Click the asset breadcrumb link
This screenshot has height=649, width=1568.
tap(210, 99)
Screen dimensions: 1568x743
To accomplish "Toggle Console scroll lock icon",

◆ Work instructions ◆
With no words changed, transcribe the records above.

◆ Output ◆
Click the asset breadcrumb link
This screenshot has height=649, width=1568.
tap(210, 99)
Screen dimensions: 1568x743
To accomplish "Toggle Console scroll lock icon",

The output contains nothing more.